[Collected data entries]
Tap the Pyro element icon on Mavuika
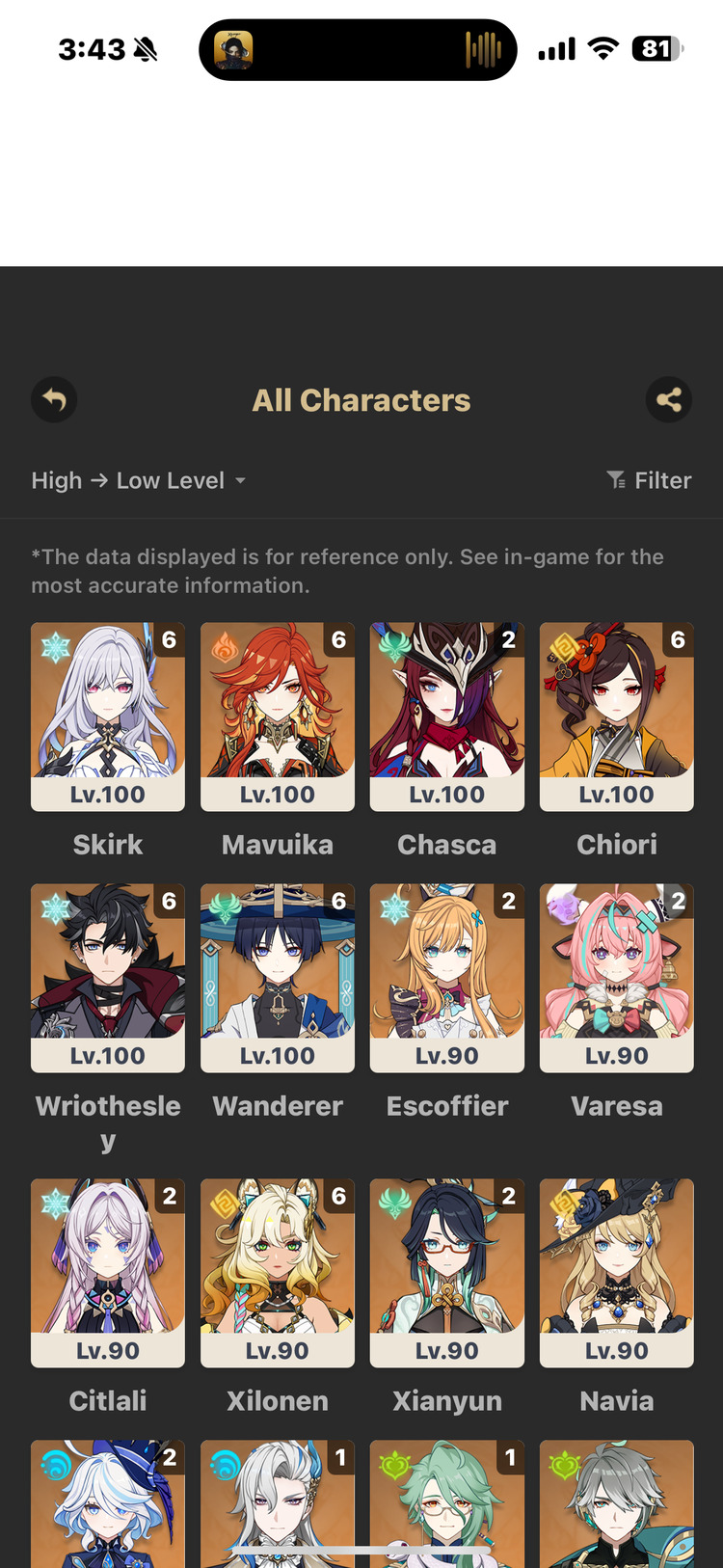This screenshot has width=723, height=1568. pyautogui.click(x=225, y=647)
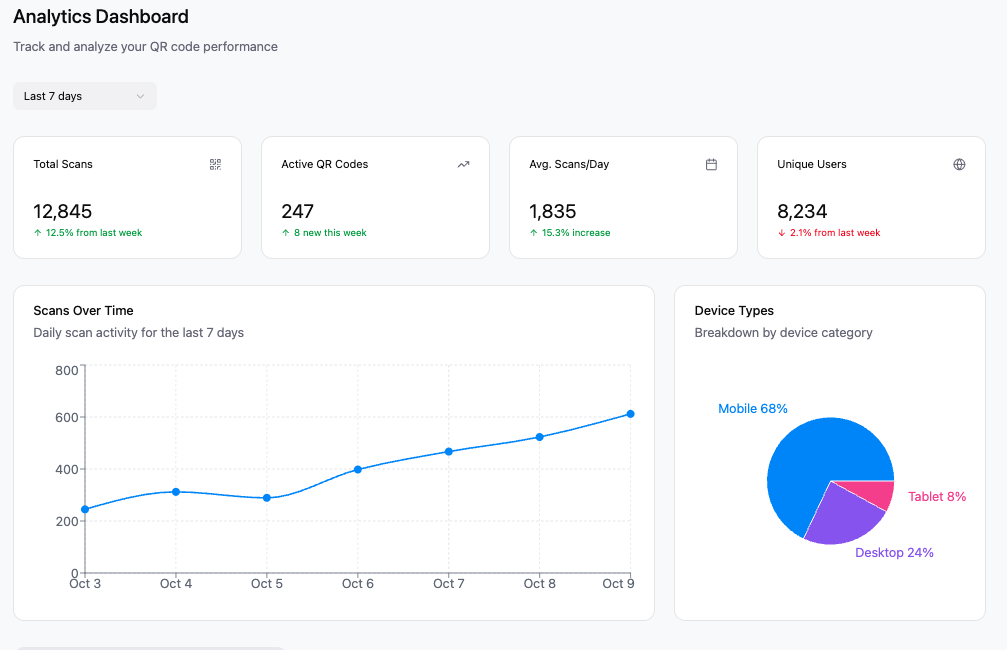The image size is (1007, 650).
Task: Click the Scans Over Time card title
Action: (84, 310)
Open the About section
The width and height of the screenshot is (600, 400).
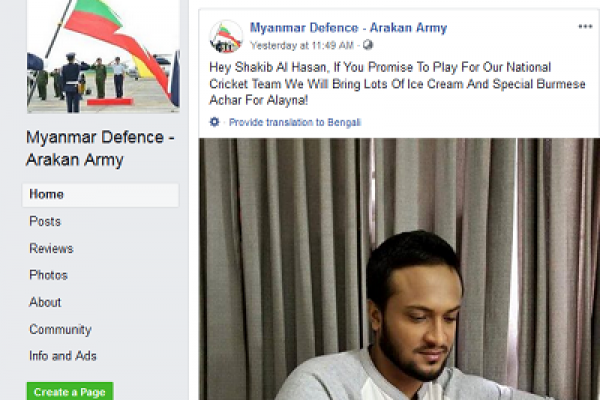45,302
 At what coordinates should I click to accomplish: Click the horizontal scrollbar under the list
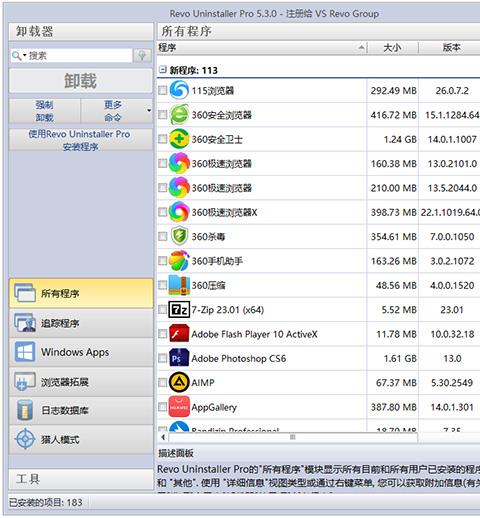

REQUIREMENT: Restate the records above verbatim. Pictures stay out.

COMPLETED TASK:
Tap the Pyro element icon on Mavuika
This screenshot has width=723, height=1568. pyautogui.click(x=225, y=647)
The image size is (1007, 650).
Task: Click the Scans Over Time card title
Action: (84, 310)
Open the About section
The width and height of the screenshot is (600, 400).
45,302
 At what coordinates should I click to accomplish: Click the horizontal scrollbar under the list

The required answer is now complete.